Ketika Luhut Binsar Panjaitan meramalkan bahwa Covid 19 akan meningkat pada bulan Februari Maret maka komentar nyinyir muncul yang mengaitkan peningkatan itu dengan pelaksanaan puasa umat Islam. Berujung nantinya pembatasan ibadah Tarawih, Iedul Fitri, dan tentu saja mudik. Meski keterkaitan itu belum tentu benar namun telah terbentuk praduga negatif yang menjadi "common sense" umat Islam.
Keadilan adalah persoalan utama dan yang kurang dimiliki Pemerintah. Semestinya libur Natal, Tahu Baru, dan Imlek diundur juga untuk menghindari kerumunan sekaligus wujud dari sikap konsisten dalam membangun kewaspadaan menghadapi pandemi Covid 19. Dibuat juga aturan pembatasan yang cukup ketat. Budaya waspada harus tetap dipertahankan.
Dengan Natal, Tahun Baru, dan Imlek lolos-lolos saja wajar akhirnya publik, khususnya umat Islam, mencurigai adanya diskriminasi perlakuan dalam kontek keagamaan. Apalagi digembor-gemborkan Covid 19 akan terus semakin meningkat. Lalu bergerak menuju gerbang peribadahan umat IsIam, Ramadhan dan Iedul Fitri.

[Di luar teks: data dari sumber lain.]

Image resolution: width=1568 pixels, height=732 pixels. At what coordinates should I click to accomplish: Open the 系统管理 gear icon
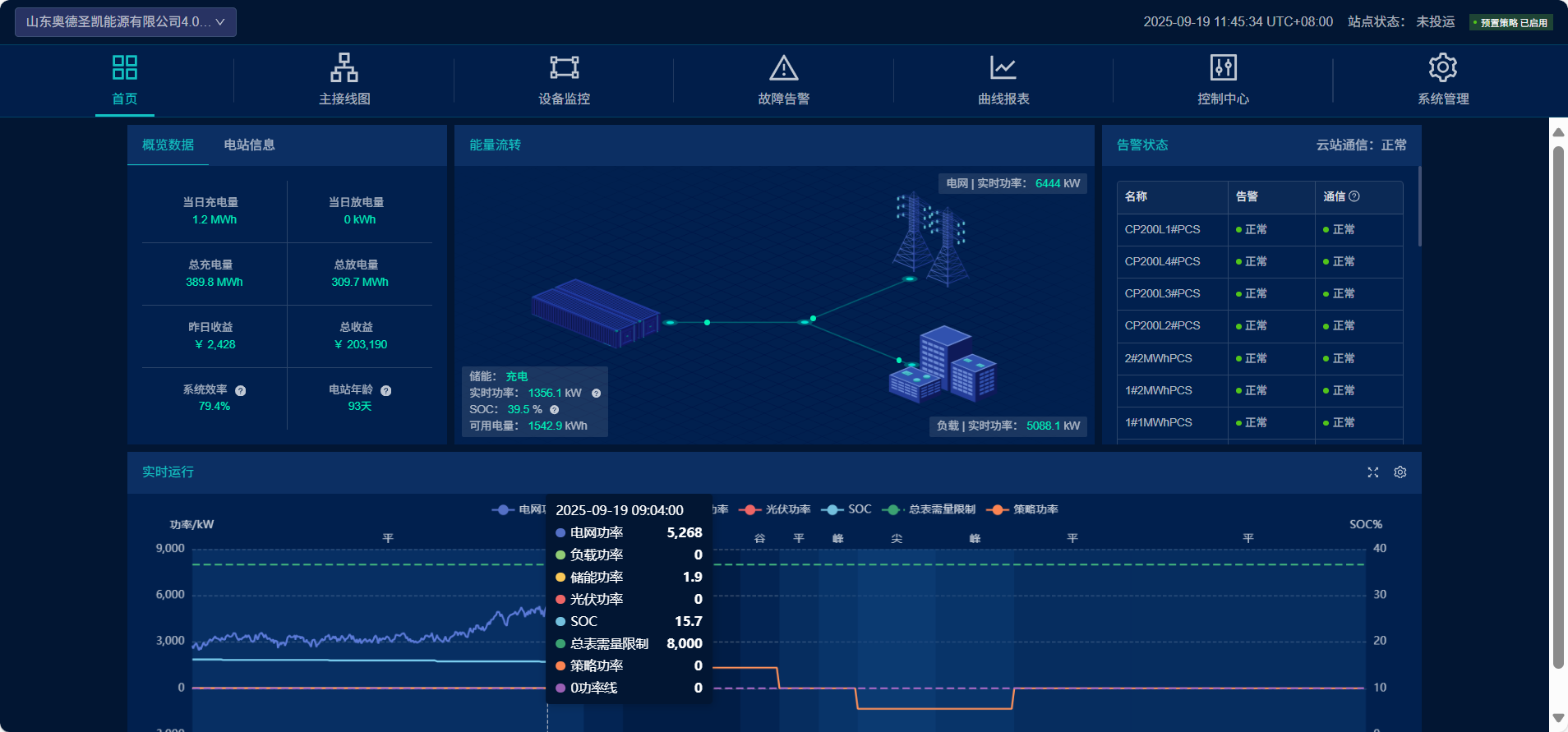(x=1442, y=68)
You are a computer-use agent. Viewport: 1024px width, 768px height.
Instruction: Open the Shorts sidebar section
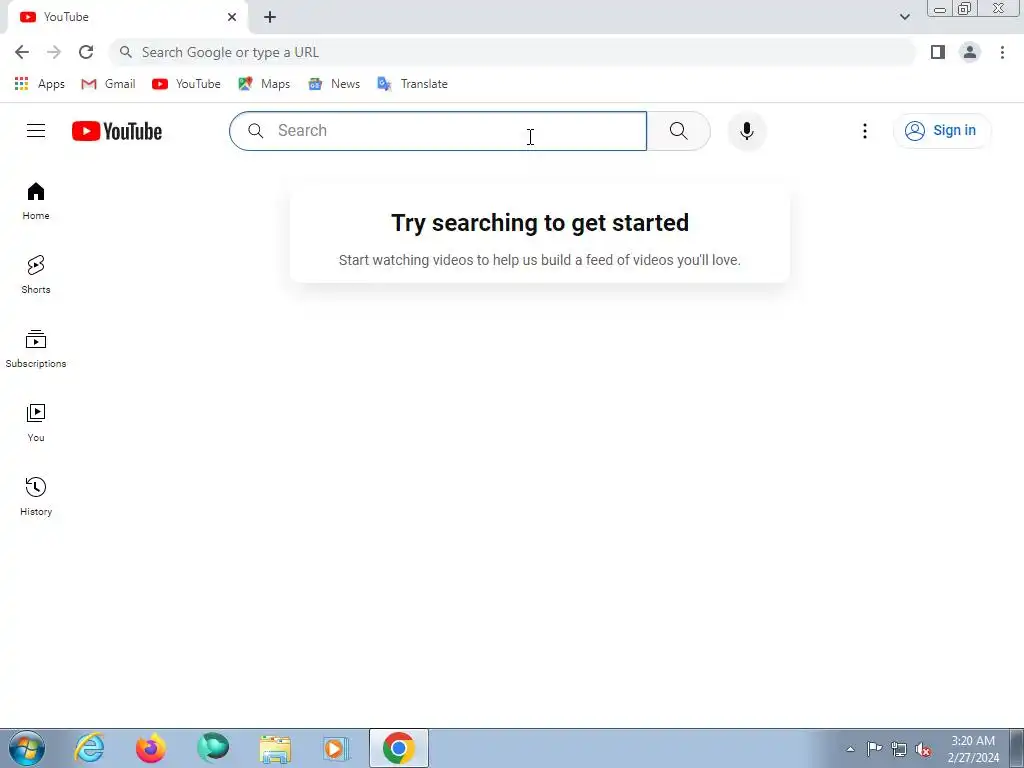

Covid 19 yang awal muncul dari Wuhan Cina rupanya masih berlanjut episodenya. Hanya di Indonesia terus memakan korban hingga peribadahan agama-agama. Agama Islam tidak terkecuali. Bahkan kini terancam kembali. Kebijakan politik mengatasi pandemi tidak boleh bersifat diskriminatif.
Jika diskriminatif, maka umat wajar jika beranggapan bahwa Covid 19 memang ditunggangi dan sarat akan kepentingan pragmatik baik kepentingan bisnis maupun politik.